本開示の態様に従って、対照のHardy-Weinbergモデル化の使用を例証するフローチャートである。
Claims (24)
- 疾患の増大リスクを統計学的に同定する方法であって、次の工程を含む方法:
その疾患における症例/対照データセットの複数のリサンプリングサブセットを決定する工程;
各リサンプリングサブセット内の異なる遺伝子型組み合わせについて疾患オッズ比を求めて、それによってオッズ比分布を作製する工程;
各リサンプリングサブセット内の各疾患オッズ比についてp値を求めて、それによってp値分布を作製する工程;および、
オッズ比分布およびp値分布の一方または双方を用いて一つまたはそれ以上の特定の遺伝子型組み合わせに関連する疾患の増大リスクを同定する工程。 - 疾患のオッズ比またはp値がHardy-Weinbergモデルに基づく遺伝子型頻度予測を用いて求められる、請求項1記載の方法。
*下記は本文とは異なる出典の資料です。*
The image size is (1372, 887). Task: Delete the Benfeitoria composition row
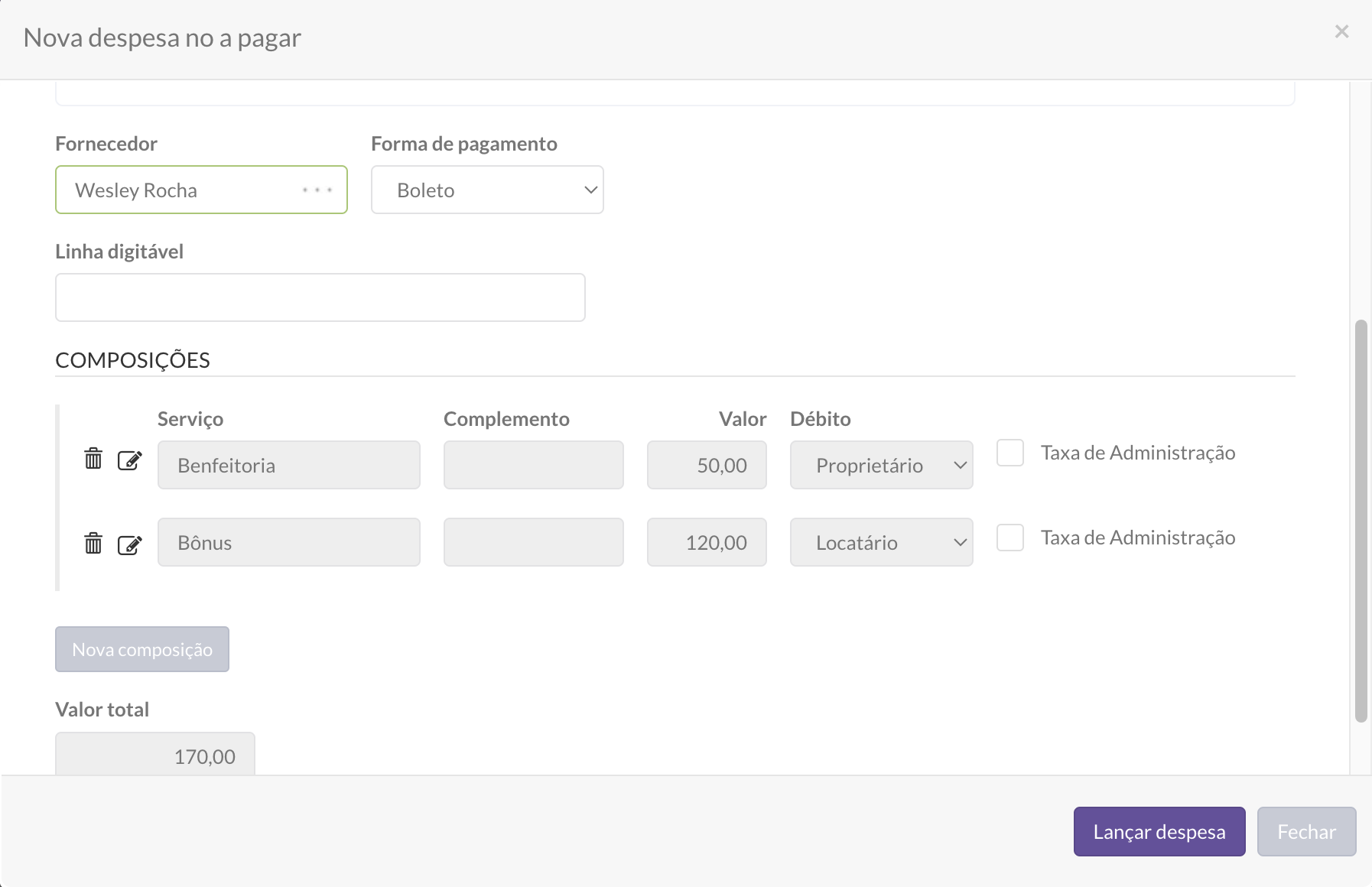click(x=93, y=459)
- 複数のリサンプリングサブセットが異なるサイズである、請求項1記載の方法。
- 各リサンプリングサブセットのサイズがランダムに決定される、請求項3記載の方法。
- 異なる遺伝子型組み合わせが優性遺伝子型クラスの一つまたはそれ以上の組み合わせを含む、請求項1記載の方法。
- 異なる遺伝子型組み合わせが、多くの遺伝子内の多くの多型部位の群から選択される3箇所までの多型部位に関連する遺伝子型組み合わせより生じる、請求項1記載の方法。
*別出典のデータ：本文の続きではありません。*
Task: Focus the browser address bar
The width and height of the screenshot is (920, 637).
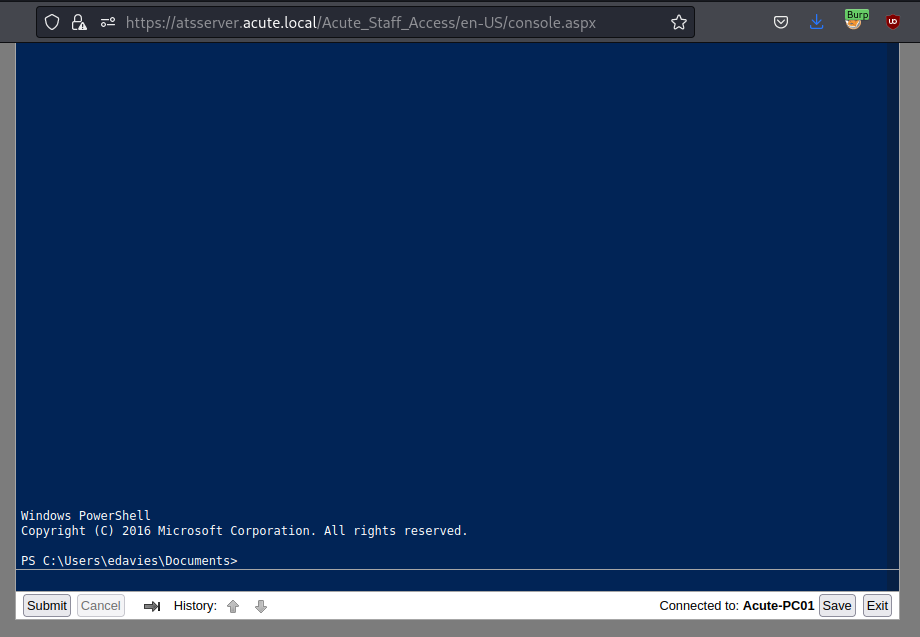Action: (x=400, y=21)
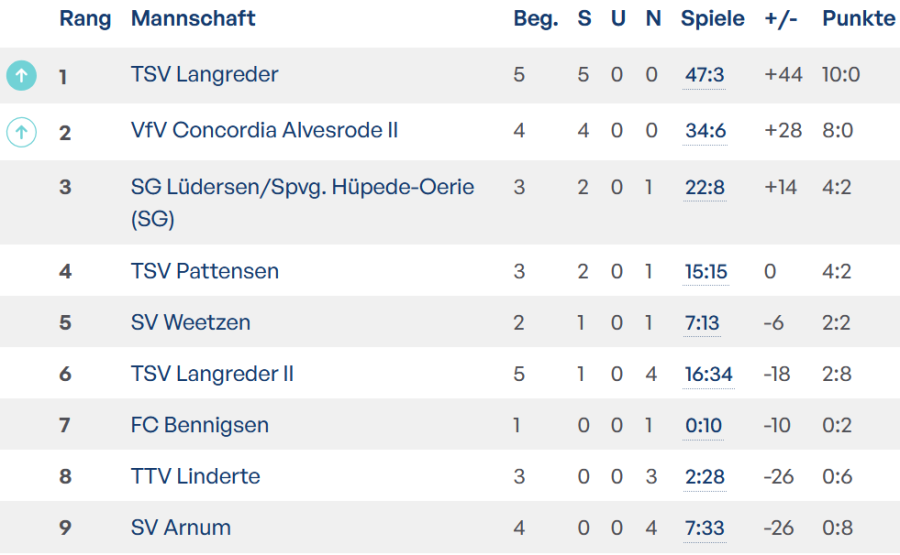Open TSV Pattensen team page
900x555 pixels.
click(204, 271)
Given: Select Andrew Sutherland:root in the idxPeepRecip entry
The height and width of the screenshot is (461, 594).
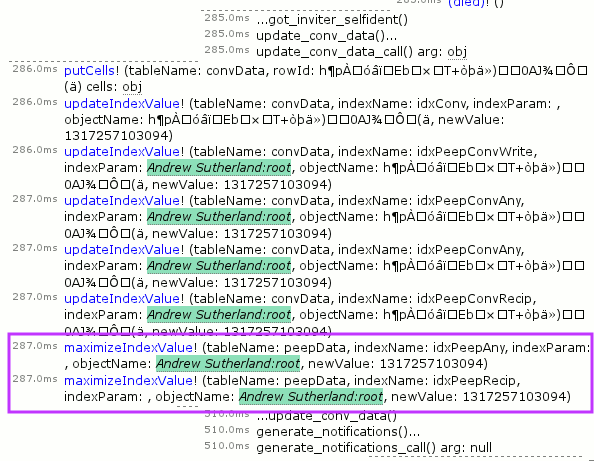Looking at the screenshot, I should (311, 397).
- 疾患の増大リスクを同定する工程が、オッズ比分布およびp値分布の一方または双方に基づいて数値化されるリスク因子を割り付ける工程を含む、請求項1記載の方法。
- 複数のリサンプリングサブセットが2から1000のリサンプリングサブセットを含む、請求項1記載の方法。
- 複数のリサンプリングサブセットが1,000から1,000,000のリサンプリングサブセットを含む、請求項1記載の方法。
- 複数のリサンプリングサブセットが1,000,000から100,000,000のリサンプリングサブセットを含む、請求項1記載の方法。
- リサンプリングサブセットから一つまたはそれ以上の遺伝子型非分類サンプルを排除する工程をさらに含む、請求項1記載の方法。
- 同定する工程が、オッズ比分布およびp値分布から得られる平均オッズ比または平均p値の一方または双方を考慮する工程を含む、請求項1記載の方法。
- 疾患の増大リスクを統計学的に同定する方法であって、次の工程を含む方法:
症例/対照データセットにおいて異なる遺伝子型組み合わせに関する疾患オッズ比を求める工程;
複数の並べ換えられたデータセットを定義するためにデータセット内の症例および対照データエントリーのための名称をランダムに変更する工程;
並べ換えられた各データセットにおける異なる遺伝子型組み合わせについて並べ換えられたオッズ比を求める工程;
並べ換えられたオッズ比を用いて疾患のオッズ比における経験的p値を求める工程;および、
疾患のオッズ比および経験的p値の一方または双方を用いて一つまたはそれ以上の特定の遺伝子型組み合わせに関連する疾患の増大リスクを同定する工程。 - 異なる遺伝子型組み合わせが優性遺伝子型クラスの一つまたはそれ以上の組み合わせを含む、請求項13記載の方法。
- 異なる遺伝子型組み合わせが、多くの遺伝子内の多くの多型部位の群から選択される3箇所までの多型部位に関連する遺伝子型組み合わせより生じ、各多型部位は2つまたはそれよりも多い対立遺伝子バリアントを持つ、請求項13記載の方法。
- 疾患の増大リスクを同定する工程が、疾患のオッズ比および経験的p値の一方または双方に基づいて数値化されるリスク因子を割り付ける工程を含む、請求項13記載の方法。
- 症例/対照データセットから一つまたはそれ以上の遺伝子型非分類サンプルを排除する工程をさらに含む、請求項13記載の方法。
- 次の工程のための説明書を含むコンピュータ読み取り可能媒体:
その疾患における症例/対照データセットの複数のリサンプリングサブセットを決定する工程;
各リサンプリングサブセット内の異なる遺伝子型組み合わせに関する疾患オッズ比を求めて、それによってオッズ比分布を作製する工程;
各リサンプリングサブセット内の各疾患オッズ比に関するp値を求めて、それによってp値分布を作製する工程;および、
オッズ比分布およびp値分布の一方または双方を用いて一つまたはそれ以上の特定の遺伝子型組み合わせに関連する疾患の増大リスクを同定する工程。 - Hardy-Weinbergモデルに基づく遺伝子型頻度予測を用いて疾患のオッズ比またはp値を求める工程のための説明書をさらに含む、請求項18記載の媒体。
- リサンプリングサブセットが異なるサイズである、請求項18記載の媒体。
- 各リサンプリングサブセットのサイズがランダムに決定される、請求項20記載の媒体。
- 異なる遺伝子型組み合わせが優性遺伝子型クラスの一つまたはそれ以上の組み合わせを含む、請求項18記載の媒体。
- 次の工程のための説明書を含むコンピュータ読み取り可能媒体:
症例/対照データセット内の異なる遺伝子型組み合わせに関する疾患オッズ比を求める工程;
複数の並べ換えられたデータセットを定義するためにデータセット内の症例および対照データエントリーのための名称をランダムに変更する工程;
並べ換えられた各データセットにおける異なる遺伝子型組み合わせに関して並べ換えられたオッズ比を求める工程;
並べ換えられたオッズ比を用いて疾患のオッズ比に関する経験的p値を求める工程;および、
疾患のオッズ比および経験的p値の一方または双方を用いて一つまたはそれ以上の特定の遺伝子型組み合わせに関連する疾患の増大リスクを同定する工程。 - 異なる遺伝子型組み合わせが優性遺伝子型クラスの一つまたはそれ以上の組み合わせを含む、請求項23記載の媒体。